The Industrial Religion is no different. We don’t think of it as a religion, because it doesn’t have the obvious characteristics of one. Where is its god? Its metaphysics? Its moral prognostications? In fact, this modern worldview explicitly stands apart from traditional religions, discounting them as superstitions and the practices of the ignorant. This is not a religion, we’re told. It’s science.

But human beings are human beings. The same impulse that drove thousands of generations of our ancestors into the arms of such superstitious beliefs lives in us too. We, like them, have the religious impulse.

All religions come from the same place – from a fear of the unknown and a desire to control it.
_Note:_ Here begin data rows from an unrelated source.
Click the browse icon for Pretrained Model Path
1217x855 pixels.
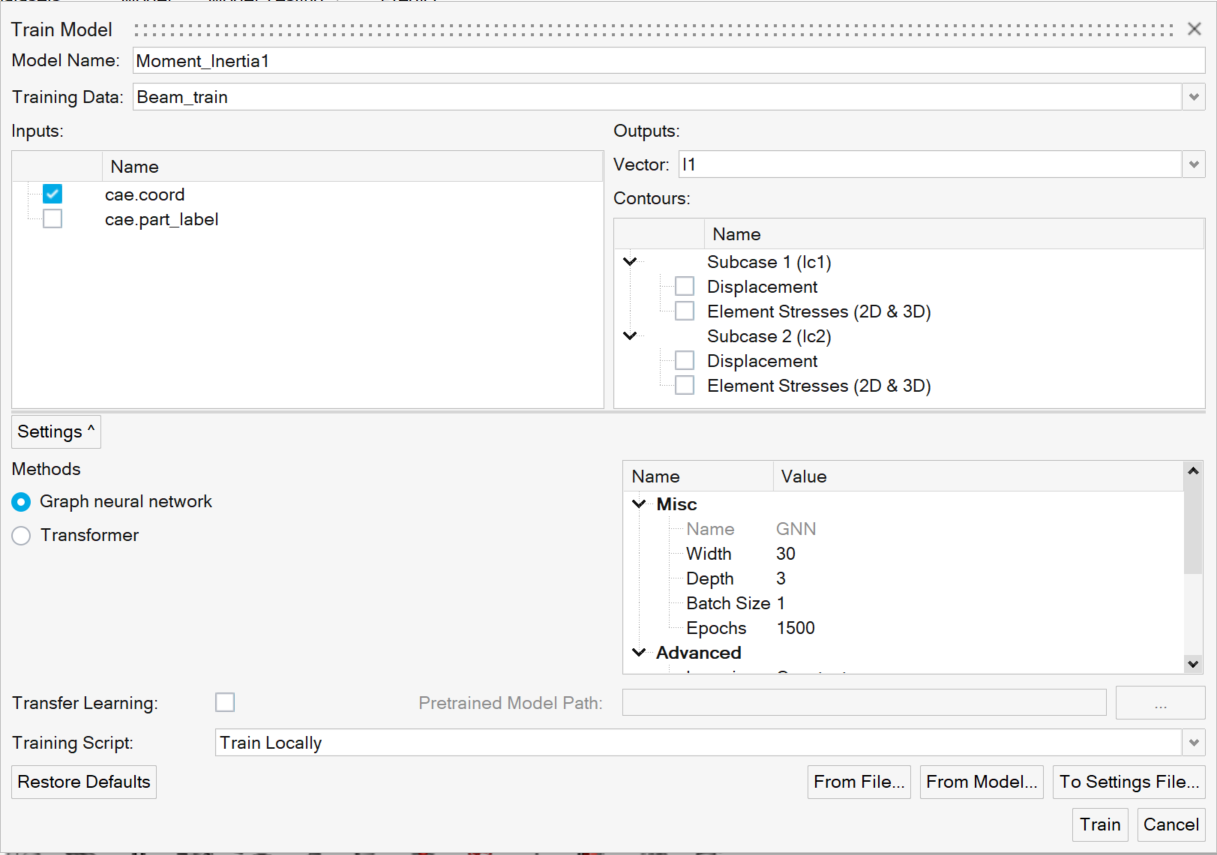[x=1160, y=702]
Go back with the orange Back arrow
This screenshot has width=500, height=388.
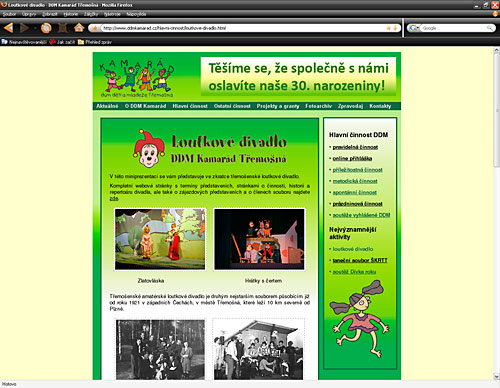click(x=8, y=28)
The biggest unknown of them all is the purpose of our life, a small flame flickering in the immense shadow of Death. We sense the presence of that enormous shadow, we know we will one day be no more, and in the face of that deep uncertainty, we want to make sure we are living life the way we should.

That question – of how we should be living our life – is not a purely individual one. We live our lives in communities, and asking how we should live is equal to asking what role we should play in our communities.

All of this depends on the perspective we bring to it. And that perspective – which ultimately rests on faith in a set of assumptions – is a religion.

The Religion of the modern world is nothing less than a deep perspective on life and the way it should be lived. It is a set of unquestioned axioms guiding the lives of millions who adopt its cause – knowingly or unknowingly.

Like all religions, it has institutions that serve key roles in the advancement, protection, and structure of its ideas and social norms. It has Temples that indoctrinate new generations of believers into the main tenets of the faith. It has Priests who sit at the top of the pecking order and command large swaths of influence around the interpretation of those tenets into actions. And it has Prophets who propound on the implications of the religion on new developments.

This idea that our modern lives are shaped by this new type of religion is not meant simply as a metaphor. I mean it literally. There is a social role that religions have played in human history, there are certain commonalities in how they function, and this new paradigm checks all the boxes. It doesn’t look like a religion on the surface – but by the way it functions, it undeniably is one.